## Try it
Write all of the entries again. Keep them exactly as they are.

## Records for the exercise
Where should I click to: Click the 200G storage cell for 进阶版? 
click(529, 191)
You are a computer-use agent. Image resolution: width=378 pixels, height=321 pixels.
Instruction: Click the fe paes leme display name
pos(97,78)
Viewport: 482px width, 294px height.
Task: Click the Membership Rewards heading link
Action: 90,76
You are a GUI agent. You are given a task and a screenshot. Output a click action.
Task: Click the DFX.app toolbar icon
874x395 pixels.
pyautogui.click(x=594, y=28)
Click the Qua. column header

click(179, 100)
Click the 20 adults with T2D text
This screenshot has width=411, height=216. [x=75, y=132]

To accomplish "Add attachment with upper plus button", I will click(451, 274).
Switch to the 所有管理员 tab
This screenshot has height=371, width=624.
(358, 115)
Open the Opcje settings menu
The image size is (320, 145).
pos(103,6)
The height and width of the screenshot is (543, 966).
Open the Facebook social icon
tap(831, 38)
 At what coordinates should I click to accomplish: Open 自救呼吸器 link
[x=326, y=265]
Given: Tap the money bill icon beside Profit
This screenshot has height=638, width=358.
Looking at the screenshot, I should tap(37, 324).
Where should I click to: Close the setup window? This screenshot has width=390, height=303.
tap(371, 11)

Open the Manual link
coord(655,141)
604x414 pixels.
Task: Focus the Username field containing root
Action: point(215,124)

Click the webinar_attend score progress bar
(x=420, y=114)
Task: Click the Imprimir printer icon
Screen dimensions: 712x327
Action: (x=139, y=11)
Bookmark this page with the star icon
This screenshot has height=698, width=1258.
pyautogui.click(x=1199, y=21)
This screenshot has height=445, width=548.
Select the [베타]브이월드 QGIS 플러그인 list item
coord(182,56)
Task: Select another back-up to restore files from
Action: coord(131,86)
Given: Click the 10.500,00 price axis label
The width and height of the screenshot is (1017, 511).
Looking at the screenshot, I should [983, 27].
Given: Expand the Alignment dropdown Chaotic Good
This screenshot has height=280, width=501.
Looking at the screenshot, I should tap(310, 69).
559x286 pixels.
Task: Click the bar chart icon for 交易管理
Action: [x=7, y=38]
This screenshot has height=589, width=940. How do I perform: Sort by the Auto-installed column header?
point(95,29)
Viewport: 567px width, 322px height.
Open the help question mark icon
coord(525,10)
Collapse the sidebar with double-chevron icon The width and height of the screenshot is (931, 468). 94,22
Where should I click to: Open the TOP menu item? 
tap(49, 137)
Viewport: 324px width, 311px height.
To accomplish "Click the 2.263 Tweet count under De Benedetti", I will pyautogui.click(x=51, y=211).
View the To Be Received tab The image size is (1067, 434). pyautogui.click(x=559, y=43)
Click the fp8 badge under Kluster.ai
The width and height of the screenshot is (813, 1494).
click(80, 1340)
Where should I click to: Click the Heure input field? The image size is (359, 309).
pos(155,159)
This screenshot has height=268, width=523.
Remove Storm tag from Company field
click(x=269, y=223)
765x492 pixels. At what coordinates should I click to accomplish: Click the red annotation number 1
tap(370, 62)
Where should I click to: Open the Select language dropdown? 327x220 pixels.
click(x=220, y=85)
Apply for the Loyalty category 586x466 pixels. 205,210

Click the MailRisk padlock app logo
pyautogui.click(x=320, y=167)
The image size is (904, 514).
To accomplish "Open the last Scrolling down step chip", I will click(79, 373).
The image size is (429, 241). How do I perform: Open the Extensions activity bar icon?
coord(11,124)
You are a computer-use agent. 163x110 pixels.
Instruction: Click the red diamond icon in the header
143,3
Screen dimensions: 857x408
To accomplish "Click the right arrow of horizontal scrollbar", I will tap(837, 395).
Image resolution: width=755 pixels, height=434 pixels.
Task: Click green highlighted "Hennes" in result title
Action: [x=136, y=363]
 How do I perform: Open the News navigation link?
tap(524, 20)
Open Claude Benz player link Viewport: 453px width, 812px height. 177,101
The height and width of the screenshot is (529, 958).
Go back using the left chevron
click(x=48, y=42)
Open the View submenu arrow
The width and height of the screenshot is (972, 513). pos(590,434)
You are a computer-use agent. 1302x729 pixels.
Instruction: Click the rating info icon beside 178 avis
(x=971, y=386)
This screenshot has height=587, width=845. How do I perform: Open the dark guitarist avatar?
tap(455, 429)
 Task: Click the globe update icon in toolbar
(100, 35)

## Answer area
Where should I click to: Click the 200G storage cell for 进阶版? 
click(529, 191)
You are a computer-use agent. Image resolution: width=378 pixels, height=321 pixels.
Instruction: Click the fe paes leme display name
pos(97,78)
Viewport: 482px width, 294px height.
Task: Click the Membership Rewards heading link
Action: 90,76
You are a GUI agent. You are given a task and a screenshot. Output a click action.
Task: Click the DFX.app toolbar icon
874x395 pixels.
pyautogui.click(x=594, y=28)
Click the Qua. column header

click(179, 100)
Click the 20 adults with T2D text
This screenshot has width=411, height=216. [x=75, y=132]

To accomplish "Add attachment with upper plus button", I will click(451, 274).
Switch to the 所有管理员 tab
This screenshot has height=371, width=624.
(358, 115)
Open the Opcje settings menu
The image size is (320, 145).
pos(103,6)
The height and width of the screenshot is (543, 966).
Open the Facebook social icon
tap(831, 38)
 At what coordinates should I click to accomplish: Open 自救呼吸器 link
[x=326, y=265]
Given: Tap the money bill icon beside Profit
This screenshot has height=638, width=358.
Looking at the screenshot, I should tap(37, 324).
Where should I click to: Close the setup window? This screenshot has width=390, height=303.
tap(371, 11)

Open the Manual link
coord(655,141)
604x414 pixels.
Task: Focus the Username field containing root
Action: point(215,124)

Click the webinar_attend score progress bar
(x=420, y=114)
Task: Click the Imprimir printer icon
Screen dimensions: 712x327
Action: (x=139, y=11)
Bookmark this page with the star icon
This screenshot has height=698, width=1258.
pyautogui.click(x=1199, y=21)
This screenshot has height=445, width=548.
Select the [베타]브이월드 QGIS 플러그인 list item
coord(182,56)
Task: Select another back-up to restore files from
Action: coord(131,86)
Given: Click the 10.500,00 price axis label
The width and height of the screenshot is (1017, 511).
Looking at the screenshot, I should [983, 27].
Given: Expand the Alignment dropdown Chaotic Good
This screenshot has height=280, width=501.
Looking at the screenshot, I should tap(310, 69).
559x286 pixels.
Task: Click the bar chart icon for 交易管理
Action: [x=7, y=38]
This screenshot has height=589, width=940. How do I perform: Sort by the Auto-installed column header?
point(95,29)
Viewport: 567px width, 322px height.
Open the help question mark icon
coord(525,10)
Collapse the sidebar with double-chevron icon The width and height of the screenshot is (931, 468). 94,22
Where should I click to: Open the TOP menu item? 
tap(49, 137)
Viewport: 324px width, 311px height.
To accomplish "Click the 2.263 Tweet count under De Benedetti", I will pyautogui.click(x=51, y=211).
View the To Be Received tab The image size is (1067, 434). pyautogui.click(x=559, y=43)
Click the fp8 badge under Kluster.ai
The width and height of the screenshot is (813, 1494).
click(80, 1340)
Where should I click to: Click the Heure input field? The image size is (359, 309).
pos(155,159)
This screenshot has height=268, width=523.
Remove Storm tag from Company field
click(x=269, y=223)
765x492 pixels. At what coordinates should I click to accomplish: Click the red annotation number 1
tap(370, 62)
Where should I click to: Open the Select language dropdown? 327x220 pixels.
click(x=220, y=85)
Apply for the Loyalty category 586x466 pixels. 205,210

Click the MailRisk padlock app logo
pyautogui.click(x=320, y=167)
The image size is (904, 514).
To accomplish "Open the last Scrolling down step chip", I will click(79, 373).
The image size is (429, 241). How do I perform: Open the Extensions activity bar icon?
coord(11,124)
You are a computer-use agent. 163x110 pixels.
Instruction: Click the red diamond icon in the header
143,3
Screen dimensions: 857x408
To accomplish "Click the right arrow of horizontal scrollbar", I will tap(837, 395).
Image resolution: width=755 pixels, height=434 pixels.
Task: Click green highlighted "Hennes" in result title
Action: [x=136, y=363]
 How do I perform: Open the News navigation link?
tap(524, 20)
Open Claude Benz player link Viewport: 453px width, 812px height. 177,101
The height and width of the screenshot is (529, 958).
Go back using the left chevron
click(x=48, y=42)
Open the View submenu arrow
The width and height of the screenshot is (972, 513). pos(590,434)
You are a computer-use agent. 1302x729 pixels.
Instruction: Click the rating info icon beside 178 avis
(x=971, y=386)
This screenshot has height=587, width=845. How do I perform: Open the dark guitarist avatar?
tap(455, 429)
 Task: Click the globe update icon in toolbar
(100, 35)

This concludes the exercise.